**Activity:** Wherever the line with "Instruction: Open the Service accounts tab" sits in the listing below, transcribe from it up to and including the line with "Given: Click the GitHub logo icon", exactly, and leave the remaining lines out.
▬▬▬
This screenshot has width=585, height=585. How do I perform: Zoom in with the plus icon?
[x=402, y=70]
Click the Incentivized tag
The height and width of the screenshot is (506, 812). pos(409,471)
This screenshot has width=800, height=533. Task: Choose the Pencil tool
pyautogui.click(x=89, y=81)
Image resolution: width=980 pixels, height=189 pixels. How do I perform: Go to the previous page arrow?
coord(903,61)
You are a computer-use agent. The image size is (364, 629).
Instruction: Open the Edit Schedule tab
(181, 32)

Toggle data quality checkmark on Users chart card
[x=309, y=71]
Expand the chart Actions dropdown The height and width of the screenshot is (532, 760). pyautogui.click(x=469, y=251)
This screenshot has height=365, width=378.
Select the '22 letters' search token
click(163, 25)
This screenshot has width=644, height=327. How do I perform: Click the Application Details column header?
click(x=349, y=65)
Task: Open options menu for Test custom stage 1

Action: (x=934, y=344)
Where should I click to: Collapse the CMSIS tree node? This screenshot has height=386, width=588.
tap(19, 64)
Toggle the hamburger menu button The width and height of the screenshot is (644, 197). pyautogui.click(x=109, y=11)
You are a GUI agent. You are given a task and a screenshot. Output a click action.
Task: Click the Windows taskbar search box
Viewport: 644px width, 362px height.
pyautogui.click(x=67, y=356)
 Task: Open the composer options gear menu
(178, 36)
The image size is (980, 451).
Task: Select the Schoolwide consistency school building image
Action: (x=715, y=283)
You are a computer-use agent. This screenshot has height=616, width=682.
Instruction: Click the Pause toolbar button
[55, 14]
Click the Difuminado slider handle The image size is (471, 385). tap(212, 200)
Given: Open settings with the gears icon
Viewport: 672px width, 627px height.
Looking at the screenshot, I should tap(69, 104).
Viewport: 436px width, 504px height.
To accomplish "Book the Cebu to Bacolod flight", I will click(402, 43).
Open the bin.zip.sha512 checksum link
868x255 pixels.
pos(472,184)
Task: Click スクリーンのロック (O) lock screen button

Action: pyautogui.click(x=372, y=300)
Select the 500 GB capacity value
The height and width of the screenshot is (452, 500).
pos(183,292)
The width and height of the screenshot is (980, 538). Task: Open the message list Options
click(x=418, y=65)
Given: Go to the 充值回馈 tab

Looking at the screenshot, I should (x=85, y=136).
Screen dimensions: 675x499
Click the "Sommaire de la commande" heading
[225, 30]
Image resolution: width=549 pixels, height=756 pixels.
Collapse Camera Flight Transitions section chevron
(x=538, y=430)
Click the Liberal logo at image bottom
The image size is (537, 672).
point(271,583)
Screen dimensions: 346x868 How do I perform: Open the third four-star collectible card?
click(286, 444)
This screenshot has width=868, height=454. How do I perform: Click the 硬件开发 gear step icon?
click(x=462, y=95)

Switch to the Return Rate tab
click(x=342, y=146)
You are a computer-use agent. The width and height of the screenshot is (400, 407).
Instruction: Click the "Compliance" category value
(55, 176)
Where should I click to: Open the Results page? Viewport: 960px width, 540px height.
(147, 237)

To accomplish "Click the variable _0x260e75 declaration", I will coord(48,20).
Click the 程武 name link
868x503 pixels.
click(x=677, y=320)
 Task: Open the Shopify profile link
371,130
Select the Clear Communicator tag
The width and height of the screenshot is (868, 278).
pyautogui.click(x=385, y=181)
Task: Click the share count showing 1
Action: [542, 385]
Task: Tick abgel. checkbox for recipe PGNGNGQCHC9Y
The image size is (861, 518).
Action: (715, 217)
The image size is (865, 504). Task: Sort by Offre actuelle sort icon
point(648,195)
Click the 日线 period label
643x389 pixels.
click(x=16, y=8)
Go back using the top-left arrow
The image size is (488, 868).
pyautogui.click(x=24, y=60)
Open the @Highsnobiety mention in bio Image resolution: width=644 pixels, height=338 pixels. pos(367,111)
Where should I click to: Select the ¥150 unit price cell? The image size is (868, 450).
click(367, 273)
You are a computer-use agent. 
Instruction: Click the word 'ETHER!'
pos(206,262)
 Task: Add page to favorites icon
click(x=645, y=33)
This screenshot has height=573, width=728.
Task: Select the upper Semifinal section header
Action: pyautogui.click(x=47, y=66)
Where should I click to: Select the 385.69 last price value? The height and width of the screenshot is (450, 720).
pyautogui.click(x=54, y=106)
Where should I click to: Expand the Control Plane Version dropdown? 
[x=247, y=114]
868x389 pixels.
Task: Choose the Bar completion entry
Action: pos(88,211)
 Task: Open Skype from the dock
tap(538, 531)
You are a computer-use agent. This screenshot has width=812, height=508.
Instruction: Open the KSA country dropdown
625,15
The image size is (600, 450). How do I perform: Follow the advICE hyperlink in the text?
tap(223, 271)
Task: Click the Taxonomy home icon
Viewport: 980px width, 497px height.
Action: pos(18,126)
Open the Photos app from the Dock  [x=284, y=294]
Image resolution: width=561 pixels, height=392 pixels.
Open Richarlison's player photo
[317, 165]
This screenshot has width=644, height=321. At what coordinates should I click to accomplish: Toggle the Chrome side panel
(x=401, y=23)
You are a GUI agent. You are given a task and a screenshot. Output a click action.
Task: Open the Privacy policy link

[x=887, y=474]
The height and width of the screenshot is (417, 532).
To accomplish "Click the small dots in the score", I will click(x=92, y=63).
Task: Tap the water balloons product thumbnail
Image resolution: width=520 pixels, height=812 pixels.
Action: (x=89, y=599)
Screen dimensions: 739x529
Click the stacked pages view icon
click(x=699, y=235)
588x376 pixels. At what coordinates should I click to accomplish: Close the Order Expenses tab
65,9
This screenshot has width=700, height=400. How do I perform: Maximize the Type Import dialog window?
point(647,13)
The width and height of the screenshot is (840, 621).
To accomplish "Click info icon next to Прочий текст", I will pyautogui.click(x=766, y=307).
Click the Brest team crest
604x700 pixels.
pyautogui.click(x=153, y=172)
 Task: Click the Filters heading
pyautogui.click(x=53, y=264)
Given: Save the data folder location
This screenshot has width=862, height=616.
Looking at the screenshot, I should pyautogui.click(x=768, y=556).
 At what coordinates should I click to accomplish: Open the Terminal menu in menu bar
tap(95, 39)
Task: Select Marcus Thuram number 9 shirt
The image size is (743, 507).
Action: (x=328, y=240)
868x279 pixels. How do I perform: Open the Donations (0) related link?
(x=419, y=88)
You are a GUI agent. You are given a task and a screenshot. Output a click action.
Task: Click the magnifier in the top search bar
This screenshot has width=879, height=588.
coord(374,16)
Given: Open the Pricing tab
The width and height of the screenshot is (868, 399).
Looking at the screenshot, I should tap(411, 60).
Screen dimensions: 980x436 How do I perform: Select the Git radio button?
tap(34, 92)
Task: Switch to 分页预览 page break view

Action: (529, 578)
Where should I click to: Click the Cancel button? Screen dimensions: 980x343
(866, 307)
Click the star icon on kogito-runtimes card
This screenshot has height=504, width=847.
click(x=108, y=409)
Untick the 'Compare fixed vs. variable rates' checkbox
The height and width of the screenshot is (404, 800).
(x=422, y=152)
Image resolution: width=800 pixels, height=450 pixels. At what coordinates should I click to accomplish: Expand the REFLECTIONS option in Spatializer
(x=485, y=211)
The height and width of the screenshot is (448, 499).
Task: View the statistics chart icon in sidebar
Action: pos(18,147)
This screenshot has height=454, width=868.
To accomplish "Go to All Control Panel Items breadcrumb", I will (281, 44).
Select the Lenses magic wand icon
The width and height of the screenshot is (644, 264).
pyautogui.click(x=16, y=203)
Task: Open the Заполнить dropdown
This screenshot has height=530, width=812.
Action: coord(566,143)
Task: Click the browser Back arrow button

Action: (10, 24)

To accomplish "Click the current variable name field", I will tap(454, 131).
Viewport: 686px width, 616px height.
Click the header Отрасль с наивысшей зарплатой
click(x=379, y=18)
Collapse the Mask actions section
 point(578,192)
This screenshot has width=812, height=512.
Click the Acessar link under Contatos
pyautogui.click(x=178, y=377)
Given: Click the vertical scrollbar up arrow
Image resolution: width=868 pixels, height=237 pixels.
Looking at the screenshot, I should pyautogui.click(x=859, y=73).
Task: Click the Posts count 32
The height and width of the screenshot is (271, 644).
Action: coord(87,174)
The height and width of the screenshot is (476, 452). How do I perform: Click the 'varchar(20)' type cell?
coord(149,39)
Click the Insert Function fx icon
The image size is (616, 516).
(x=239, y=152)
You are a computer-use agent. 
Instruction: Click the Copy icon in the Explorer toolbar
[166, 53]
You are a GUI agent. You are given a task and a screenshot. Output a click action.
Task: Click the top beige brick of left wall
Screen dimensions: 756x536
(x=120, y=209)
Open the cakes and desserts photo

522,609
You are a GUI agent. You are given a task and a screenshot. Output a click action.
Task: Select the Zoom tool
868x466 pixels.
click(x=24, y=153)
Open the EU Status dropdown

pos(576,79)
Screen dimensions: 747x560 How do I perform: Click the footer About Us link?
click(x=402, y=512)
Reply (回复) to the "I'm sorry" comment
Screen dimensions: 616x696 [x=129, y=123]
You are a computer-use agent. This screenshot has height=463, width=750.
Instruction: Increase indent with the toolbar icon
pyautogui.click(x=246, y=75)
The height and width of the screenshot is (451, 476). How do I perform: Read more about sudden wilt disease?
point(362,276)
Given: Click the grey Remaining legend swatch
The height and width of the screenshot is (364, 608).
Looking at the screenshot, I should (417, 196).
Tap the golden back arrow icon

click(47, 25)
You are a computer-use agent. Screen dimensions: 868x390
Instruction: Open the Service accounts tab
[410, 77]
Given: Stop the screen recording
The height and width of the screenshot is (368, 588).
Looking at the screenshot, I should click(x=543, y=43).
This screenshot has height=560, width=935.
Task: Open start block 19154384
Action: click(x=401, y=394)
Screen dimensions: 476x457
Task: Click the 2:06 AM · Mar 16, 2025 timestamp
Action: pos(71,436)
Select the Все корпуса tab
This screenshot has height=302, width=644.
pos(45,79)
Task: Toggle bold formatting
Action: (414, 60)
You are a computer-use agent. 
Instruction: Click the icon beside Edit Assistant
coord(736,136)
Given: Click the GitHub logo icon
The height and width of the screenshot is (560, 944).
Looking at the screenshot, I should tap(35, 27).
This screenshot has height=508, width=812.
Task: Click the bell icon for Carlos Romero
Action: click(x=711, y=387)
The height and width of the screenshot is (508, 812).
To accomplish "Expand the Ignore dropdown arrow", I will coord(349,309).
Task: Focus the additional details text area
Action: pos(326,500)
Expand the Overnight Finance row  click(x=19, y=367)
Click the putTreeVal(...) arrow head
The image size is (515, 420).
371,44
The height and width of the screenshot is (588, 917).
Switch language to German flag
▬▬▬
**Solution for this task:**
Instruction: Open the Service accounts tab
[410, 77]
Given: Stop the screen recording
The height and width of the screenshot is (368, 588).
Looking at the screenshot, I should click(x=543, y=43).
This screenshot has height=560, width=935.
Task: Open start block 19154384
Action: click(x=401, y=394)
Screen dimensions: 476x457
Task: Click the 2:06 AM · Mar 16, 2025 timestamp
Action: pos(71,436)
Select the Все корпуса tab
This screenshot has height=302, width=644.
pos(45,79)
Task: Toggle bold formatting
Action: (414, 60)
You are a computer-use agent. 
Instruction: Click the icon beside Edit Assistant
coord(736,136)
Given: Click the GitHub logo icon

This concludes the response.